AWS Kubernetes roadmap: security, observability in focus
AWS also plans Amazon EKS add-ons that support its distribution of the OpenTelemetry digital tracing project; Kubernetes Cluster Storage Interface drivers that connect container clusters to external data storage systems; a load-balancer controller; and a Prometheus-based metrics monitoring server, according to Naim's presentation.
"For observability, today, we expose Prometheus metrics for the [Kubernetes] control plane, but [customers] still have to do the work of ingesting those metrics and analyzing them," Naim said. "We want to make that easier ... so that [users] can just go to the EKS console and see what's happening with [the] control plane."
Other roadmap plans for Amazon EKS include cost allocation features for chargeback, support for continuous container image scanning with version two of Amazon Inspector and improvements to service discovery between multiple EKS clusters using an upstream Kubernetes multiservice API and the AWS Cloud Map service discovery utility.
These latter updates will add to a multicluster management tool, EKS Connector, that AWS launched in preview Sept. 8, which can import data about EKS and non-EKS clusters to give EKS administrators visibility into multicluster environments.
EKS Connector, at first glance, may hint at the notion of a SUSE Rancher-like multicluster management across Kubernetes distros from AWS, but Singh said the cloud vendor doesn't plan to take EKS that far outside of Amazon's own domain.
"For many [customers], the majority of their estate is inside AWS. They're using EKS very heavily, but they would like that single pane of glass into what else is going on," Singh said. "For now, that is the problem we're going to go solve."
ECS Anywhere finds edge computing spotlight
Amazon EKS is among several hosted container services offered by AWS, which also includes Amazon ECS, the cloud provider's original hosted container service that emphasizes simplicity. Amazon added EKS when customers demanded more Kubernetes-native features, but novice container users are more likely to favor Amazon ECS or a more highly abstracted service such as AWS Proton, which hosts template-based microservices deployments, or the AWS Fargate serverless container platform.
AWS also markets multiple hybrid cloud and on-premises infrastructure services, including Outposts, which moves AWS-compatible hardware and infrastructure management tools into on-premises data centers, and ECS Anywhere and EKS Anywhere services, which are software-only hybrid cloud container frameworks.

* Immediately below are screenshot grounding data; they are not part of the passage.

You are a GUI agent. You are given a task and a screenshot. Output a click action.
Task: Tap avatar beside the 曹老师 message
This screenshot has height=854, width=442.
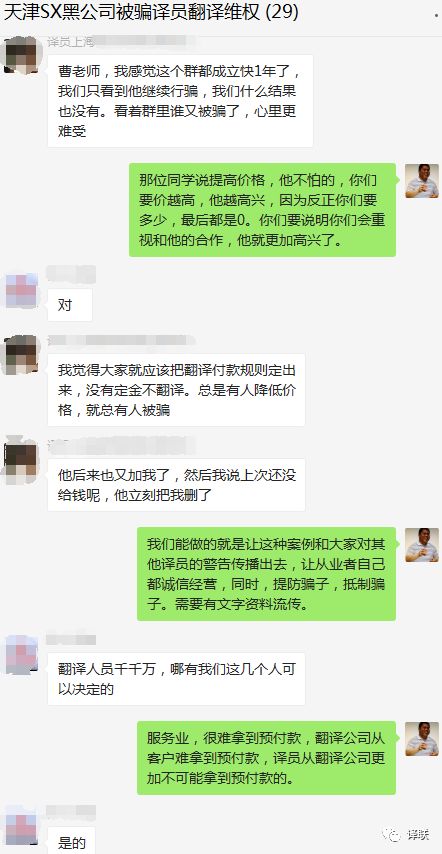[21, 54]
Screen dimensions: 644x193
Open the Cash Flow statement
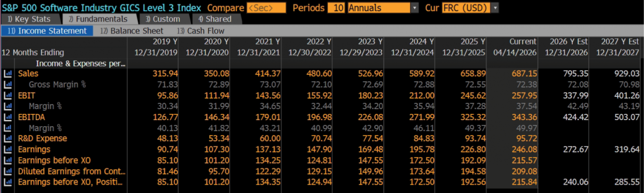click(x=201, y=31)
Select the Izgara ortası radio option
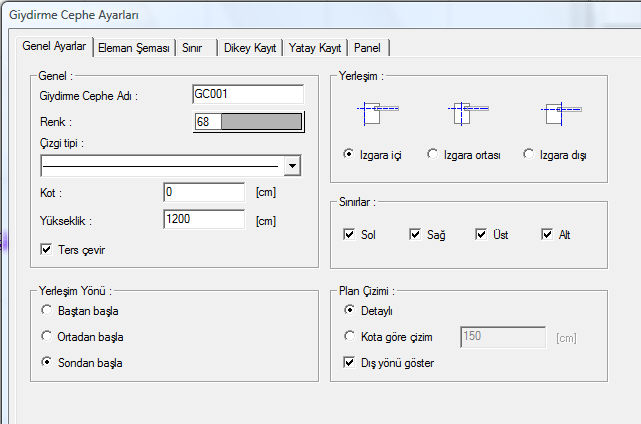Viewport: 641px width, 424px height. (432, 154)
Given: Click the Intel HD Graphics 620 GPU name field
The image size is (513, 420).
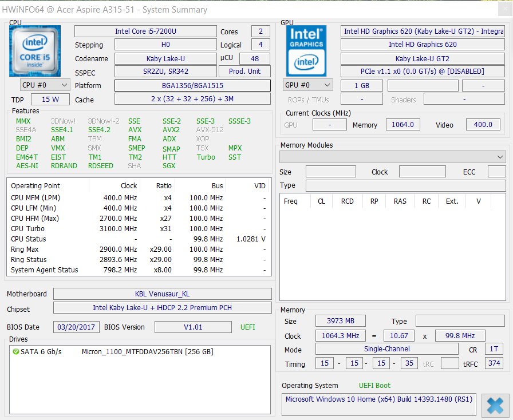Looking at the screenshot, I should 423,45.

As with the cloud-based ECS and EKS, ECS Anywhere is usually chosen by users for its simplicity, while EKS Anywhere offers deeper cluster-level control. However, Singh said AWS has been surprised by strong interest in ECS Anywhere for edge computing at sites such as fast-food restaurant locations, where hardware and IT personnel resources are scarce.
"We fully expected ECS Anywhere to be heavily data center-driven, which we are seeing [with] EKS Anywhere ... but we are also seeing a ton of interest with people doing things in manufacturing facilities, so much that we actually changed our roadmap," Singh said. "GPU support was not in our roadmap for this year, but there were so many people doing machine learning at the edge with ECS Anywhere, or at least so much interest, that we made it our first follow-on feature."
AWS beefed up its broader edge computing strategy at re:Invent this week with the launch of its own private 5G managed service, along with products targeting specific industries that tend to employ edge and Internet of Things architectures, such as auto manufacturing.
"It's an area that we are paying more attention to, because the ECS and EKS Anywhere launches put a spotlight on it for us," Singh said.